Response of chimeric constructs between TLR3 and TLR9.
(A) Schematic representation of chimeric constructs where the transmembrane segments or cytoplasmic domains of human TLR3 and TLR9 receptors have been exchanged. (B, C) HEK293T cells were transfected with TLR3, TLR3-9-3 and TLR3-3-9 (B) or TLR9, TLR9-3-9 and TLR9-9-3 (C). Western blot was performed using anti-TLR3 or anti-HA antibodies. Anti–β-actin antibodies were used as a loading control. The representative data from three experiments are shown. (D-E) HEK293 cells were transiently transfected with TLR3, TLR9 or chimeric constructs TLR3-9-3, TLR3-3-9, TLR9-3-9, and TLR9-9-3 alone or with UNC93B1. Cells were transfected with IFN-β (D, F) or NF-κB (E, G) promoter reporter plasmids and Renilla reporter plasmid. After 18 h of stimulation with poly(I:C) (10 μg/ml) (D, E) or ODN10104 (10 μg/ml) (F, G), luciferase activity (RLU) was measured in the cell lysates. The results are represented by mean values with SD from triplicate wells. The representative data from three experiments are shown.
Table 2.
Responsiveness and fold induction after UNC93B1 overexpression of constructs containing TLR3 and TLR9 domains.
Figure 4.
Localization of chimeric receptors with exchanged TM segments of TLR3 and TLR9.
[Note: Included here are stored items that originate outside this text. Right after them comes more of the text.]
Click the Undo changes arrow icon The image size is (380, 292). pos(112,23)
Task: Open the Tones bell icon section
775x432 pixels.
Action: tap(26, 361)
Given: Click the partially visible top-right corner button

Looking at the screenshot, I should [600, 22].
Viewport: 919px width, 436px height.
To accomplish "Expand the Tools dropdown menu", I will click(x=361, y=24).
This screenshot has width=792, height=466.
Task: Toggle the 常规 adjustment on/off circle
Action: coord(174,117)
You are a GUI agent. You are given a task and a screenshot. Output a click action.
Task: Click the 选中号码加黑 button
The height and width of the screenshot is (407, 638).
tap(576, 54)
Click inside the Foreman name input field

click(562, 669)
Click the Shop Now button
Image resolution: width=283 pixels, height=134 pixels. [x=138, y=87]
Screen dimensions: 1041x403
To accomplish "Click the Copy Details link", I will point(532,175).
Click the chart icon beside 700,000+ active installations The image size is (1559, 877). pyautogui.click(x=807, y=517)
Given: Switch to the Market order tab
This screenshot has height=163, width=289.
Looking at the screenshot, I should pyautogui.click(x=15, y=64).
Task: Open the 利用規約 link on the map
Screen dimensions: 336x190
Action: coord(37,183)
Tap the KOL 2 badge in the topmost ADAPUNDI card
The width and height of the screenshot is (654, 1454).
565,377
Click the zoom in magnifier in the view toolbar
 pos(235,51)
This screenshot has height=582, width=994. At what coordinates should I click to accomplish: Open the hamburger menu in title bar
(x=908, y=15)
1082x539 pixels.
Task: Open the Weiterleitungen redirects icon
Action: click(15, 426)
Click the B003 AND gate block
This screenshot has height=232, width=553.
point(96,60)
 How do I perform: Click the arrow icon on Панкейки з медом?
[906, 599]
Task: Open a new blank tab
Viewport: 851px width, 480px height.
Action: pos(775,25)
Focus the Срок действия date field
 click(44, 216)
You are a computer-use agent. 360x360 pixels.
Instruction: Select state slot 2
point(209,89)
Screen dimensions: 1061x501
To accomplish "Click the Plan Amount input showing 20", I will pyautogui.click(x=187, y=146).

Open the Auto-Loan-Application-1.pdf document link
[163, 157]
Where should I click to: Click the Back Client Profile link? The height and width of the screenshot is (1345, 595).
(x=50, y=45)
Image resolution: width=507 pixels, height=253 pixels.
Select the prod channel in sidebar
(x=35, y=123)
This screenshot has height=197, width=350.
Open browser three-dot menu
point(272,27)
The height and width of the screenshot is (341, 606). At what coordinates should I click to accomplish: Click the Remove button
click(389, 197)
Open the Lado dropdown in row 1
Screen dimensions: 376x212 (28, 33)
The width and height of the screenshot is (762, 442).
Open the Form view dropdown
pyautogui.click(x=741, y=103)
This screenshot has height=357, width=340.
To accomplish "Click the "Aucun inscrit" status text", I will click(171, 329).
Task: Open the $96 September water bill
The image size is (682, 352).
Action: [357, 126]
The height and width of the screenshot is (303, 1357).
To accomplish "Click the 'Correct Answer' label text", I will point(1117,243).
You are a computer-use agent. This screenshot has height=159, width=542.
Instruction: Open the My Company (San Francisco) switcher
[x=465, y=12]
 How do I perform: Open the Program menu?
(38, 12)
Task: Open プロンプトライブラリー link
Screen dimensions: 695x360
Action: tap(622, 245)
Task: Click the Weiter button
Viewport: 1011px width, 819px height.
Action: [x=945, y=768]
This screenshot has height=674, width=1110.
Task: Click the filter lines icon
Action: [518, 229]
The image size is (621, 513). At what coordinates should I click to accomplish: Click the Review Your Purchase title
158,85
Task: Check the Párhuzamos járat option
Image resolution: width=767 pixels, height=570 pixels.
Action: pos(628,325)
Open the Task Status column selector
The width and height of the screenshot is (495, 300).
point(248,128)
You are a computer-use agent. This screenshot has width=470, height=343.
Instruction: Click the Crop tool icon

HEK293T cells were transiently transfected TLR3-9-3-mCer (A and B - cyan), TLR9-3-9-YFP (C and D - yellow), and with UNC93B1. Plasma membrane markers SynaptoRed and CTB-Alexa 555 are shown in magenta. (A) Localization of TLR3-9-3-mCer on plasma membrane in cells overexpressing UNC93B1. (B) Intracellular localization of TLR3-9-3-mCer in HEK293T without overexpression of UNC93B1. (C) Intracellular localization of TLR9-3-9-YFP in cells overexpressing UNC93B1. (D) Intracellular localization of TLR9-3-9-YFP in HEK293T without overexpression of UNC93B1. (A-D) Data are representative of three experiments. TLR membrane localization was evaluated from plots (bottom) of normalized fluorescence intensities of TLR and plasma membrane (PM) within 3 μm line profiles (n = 9). Three representative lines are marked on merged images. Images are selected from three independent experiments. Scale bars, 10 μm.
Figure 5.
Localization of chimeric receptors with exchanged cytosolic domains of TLR3 and TLR9.
HEK293T cells were transiently transfected TLR3-3-9-YFP (A and B - yellow) or TLR9-9-3-YFP (C and D - yellow) and with UNC93B1. Plasma membrane markers SynaptoRed and CTB-Alexa 555 are shown in magenta. (A) Localization of TLR3-3-9-YFP on plasma membrane in cells overexpressing UNC93B1. (B) Intracellular localization of TLR3-3-9-YFP in HEK293T without overexpression of UNC93B1. (C) Intracellular localization of TLR9-9-3-YFP in cells overexpressing UNC93B1. (D) Intracellular localization of TLR9-9-3-YFP in HEK293T without overexpression of UNC93B1. (A–D) Data are representative of three experiments. TLR membrane localization was evaluated from plots (bottom) of normalized fluorescence intensities of TLR and plasma membrane (PM) within 3 μm line profiles (n = 9). Three representative lines are marked on merged images. Images are selected from three independent experiments. Scale bars, 10 μm.
Figure 6.
Structural alterations do not affect translocation of chimeric receptors from ER to endosomes and lysosomes.
HEK293T cells were transiently transfected with TLR3-mCer, TLR9-YFP, TLR3-9-3-mCer, TLR9-3-9-YFP, TLR3-3-9-YFP or TLR9-9-3-YFP. ER was dyed with ER-Tracker Red, lysosomes were marked with LysoTracker Red DND-99. To stain endosomes, cells were cotransfected with EEA1-Tomato. All dyes are shown in magenta. White arrows indicate colocalization. Images are selected from three independent experiments. Scale bars, 10 μm.